The landmine press is an overhead pressing exercise involving a landmine press attachment.
Unlike other overhead press variations, it allows you to press in an arc slightly in front of your body with your wrist in a neutral position. For many weightlifters, this is more comfortable than pressing with a barbell because it takes some stress off your shoulders.
This makes the landmine press an excellent overhead press variation for those training around an injury or with a history of shoulder issues.
In this article, you’ll learn what the landmine press is, why it’s beneficial, how to use proper landmine press form, the best landmine press alternatives, and more.

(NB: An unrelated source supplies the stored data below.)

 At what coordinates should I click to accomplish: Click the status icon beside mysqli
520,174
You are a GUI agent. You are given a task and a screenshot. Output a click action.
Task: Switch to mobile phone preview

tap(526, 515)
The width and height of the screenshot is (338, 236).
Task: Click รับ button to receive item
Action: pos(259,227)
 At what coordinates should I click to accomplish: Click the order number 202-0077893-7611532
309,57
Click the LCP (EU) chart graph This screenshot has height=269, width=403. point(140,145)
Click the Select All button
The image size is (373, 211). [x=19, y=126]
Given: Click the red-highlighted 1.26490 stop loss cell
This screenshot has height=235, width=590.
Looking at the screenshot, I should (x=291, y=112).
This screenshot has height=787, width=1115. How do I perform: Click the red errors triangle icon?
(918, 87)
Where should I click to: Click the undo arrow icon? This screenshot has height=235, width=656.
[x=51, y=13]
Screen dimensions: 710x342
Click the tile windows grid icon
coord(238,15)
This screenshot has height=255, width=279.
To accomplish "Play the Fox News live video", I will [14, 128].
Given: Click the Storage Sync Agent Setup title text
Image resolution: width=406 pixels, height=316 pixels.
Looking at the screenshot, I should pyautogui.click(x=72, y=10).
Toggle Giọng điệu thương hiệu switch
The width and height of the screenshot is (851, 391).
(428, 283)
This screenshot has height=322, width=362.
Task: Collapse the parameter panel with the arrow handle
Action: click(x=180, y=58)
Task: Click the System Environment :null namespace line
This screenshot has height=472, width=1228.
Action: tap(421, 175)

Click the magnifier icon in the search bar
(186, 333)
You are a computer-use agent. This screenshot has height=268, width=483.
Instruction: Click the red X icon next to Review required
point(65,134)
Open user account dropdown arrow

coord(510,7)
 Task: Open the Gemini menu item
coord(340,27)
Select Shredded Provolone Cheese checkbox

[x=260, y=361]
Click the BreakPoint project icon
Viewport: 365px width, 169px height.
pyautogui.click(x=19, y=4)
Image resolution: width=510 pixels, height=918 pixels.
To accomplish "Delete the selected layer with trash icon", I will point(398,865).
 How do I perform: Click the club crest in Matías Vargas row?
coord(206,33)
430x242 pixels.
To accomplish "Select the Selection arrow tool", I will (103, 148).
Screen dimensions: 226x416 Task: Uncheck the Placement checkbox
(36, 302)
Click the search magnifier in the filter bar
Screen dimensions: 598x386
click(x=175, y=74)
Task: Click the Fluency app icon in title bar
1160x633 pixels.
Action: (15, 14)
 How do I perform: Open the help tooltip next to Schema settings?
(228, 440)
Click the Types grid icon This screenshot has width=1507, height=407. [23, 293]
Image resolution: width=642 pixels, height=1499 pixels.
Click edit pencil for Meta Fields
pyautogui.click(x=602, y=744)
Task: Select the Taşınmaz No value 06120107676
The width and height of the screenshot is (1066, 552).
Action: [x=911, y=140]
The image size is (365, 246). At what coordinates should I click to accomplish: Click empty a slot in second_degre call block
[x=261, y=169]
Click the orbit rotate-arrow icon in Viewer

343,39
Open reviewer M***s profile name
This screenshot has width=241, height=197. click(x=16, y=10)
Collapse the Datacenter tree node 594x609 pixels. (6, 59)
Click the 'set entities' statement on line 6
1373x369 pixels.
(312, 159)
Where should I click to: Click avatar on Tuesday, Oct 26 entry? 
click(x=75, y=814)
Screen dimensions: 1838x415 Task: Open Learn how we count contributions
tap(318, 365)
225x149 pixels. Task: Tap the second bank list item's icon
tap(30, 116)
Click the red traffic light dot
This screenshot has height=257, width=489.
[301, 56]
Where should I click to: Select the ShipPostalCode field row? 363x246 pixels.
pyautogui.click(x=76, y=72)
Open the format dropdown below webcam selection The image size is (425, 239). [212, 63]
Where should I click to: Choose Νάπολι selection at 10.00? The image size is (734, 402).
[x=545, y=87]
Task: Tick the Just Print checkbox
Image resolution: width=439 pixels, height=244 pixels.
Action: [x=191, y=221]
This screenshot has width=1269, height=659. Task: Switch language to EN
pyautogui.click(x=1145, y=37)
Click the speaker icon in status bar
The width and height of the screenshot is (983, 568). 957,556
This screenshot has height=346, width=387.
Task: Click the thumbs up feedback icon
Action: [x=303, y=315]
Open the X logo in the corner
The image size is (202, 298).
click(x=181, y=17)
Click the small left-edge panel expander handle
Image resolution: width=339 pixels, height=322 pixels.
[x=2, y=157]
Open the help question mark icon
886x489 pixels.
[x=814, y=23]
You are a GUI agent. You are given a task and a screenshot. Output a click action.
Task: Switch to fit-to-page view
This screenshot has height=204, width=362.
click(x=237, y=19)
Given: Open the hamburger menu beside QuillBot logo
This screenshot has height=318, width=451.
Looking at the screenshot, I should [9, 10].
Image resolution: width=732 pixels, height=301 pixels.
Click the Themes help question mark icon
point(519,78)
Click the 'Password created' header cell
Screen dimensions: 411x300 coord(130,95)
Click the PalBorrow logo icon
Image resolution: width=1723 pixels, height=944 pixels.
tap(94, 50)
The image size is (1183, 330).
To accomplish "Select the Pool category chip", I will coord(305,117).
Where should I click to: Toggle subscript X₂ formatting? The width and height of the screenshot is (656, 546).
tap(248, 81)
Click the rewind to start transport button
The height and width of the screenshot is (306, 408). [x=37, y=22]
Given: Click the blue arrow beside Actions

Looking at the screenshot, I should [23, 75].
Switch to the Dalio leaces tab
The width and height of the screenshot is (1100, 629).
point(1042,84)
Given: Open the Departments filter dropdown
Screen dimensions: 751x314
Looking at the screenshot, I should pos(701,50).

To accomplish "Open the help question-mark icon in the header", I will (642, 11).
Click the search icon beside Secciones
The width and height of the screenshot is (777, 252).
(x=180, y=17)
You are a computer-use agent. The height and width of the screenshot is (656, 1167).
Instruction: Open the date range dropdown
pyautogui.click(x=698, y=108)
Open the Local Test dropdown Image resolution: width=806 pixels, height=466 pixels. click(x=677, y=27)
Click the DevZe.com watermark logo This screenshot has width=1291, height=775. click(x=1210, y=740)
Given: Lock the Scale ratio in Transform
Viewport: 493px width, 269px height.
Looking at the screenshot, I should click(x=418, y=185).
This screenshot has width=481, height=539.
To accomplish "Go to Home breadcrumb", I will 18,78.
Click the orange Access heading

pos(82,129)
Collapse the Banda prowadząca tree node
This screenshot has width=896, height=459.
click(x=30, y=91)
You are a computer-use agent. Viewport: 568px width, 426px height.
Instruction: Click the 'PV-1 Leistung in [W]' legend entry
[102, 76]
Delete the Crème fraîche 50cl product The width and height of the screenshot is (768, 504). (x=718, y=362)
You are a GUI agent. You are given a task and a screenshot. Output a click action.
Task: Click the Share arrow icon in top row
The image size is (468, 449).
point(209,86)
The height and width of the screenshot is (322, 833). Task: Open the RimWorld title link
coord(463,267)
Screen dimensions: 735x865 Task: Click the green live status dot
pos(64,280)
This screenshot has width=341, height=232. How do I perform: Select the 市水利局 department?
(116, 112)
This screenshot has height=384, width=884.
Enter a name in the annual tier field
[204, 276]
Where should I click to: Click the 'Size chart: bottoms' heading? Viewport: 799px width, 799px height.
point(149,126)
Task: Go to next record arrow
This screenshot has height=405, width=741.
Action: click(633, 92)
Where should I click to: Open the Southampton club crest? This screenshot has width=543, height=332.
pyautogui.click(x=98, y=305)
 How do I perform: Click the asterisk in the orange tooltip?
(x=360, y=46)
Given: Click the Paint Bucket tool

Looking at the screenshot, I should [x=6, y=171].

What Is the Landmine Press?
The landmine press is an overhead pressing exercise involving a barbell and a “landmine press attachment,” which is a piece of gym equipment consisting of a metal sleeve with a pivoting joint usually attached to the floor or the base of a squat or power rack.
(You can also get landmine press attachments that you anchor to the floor using weight plates, though these are less common in commercial gyms.)
There are several variations of the landmine press, but the most common (and the one we’ll focus on in this article) is the single-arm landmine press (hereafter referred to as the landmine press).
To perform the landmine press, insert one end of a barbell in a landmine press attachment and load the other end with weight plates, then hoist the weighted end of the barbell up to shoulder height, and press it overhead using one arm.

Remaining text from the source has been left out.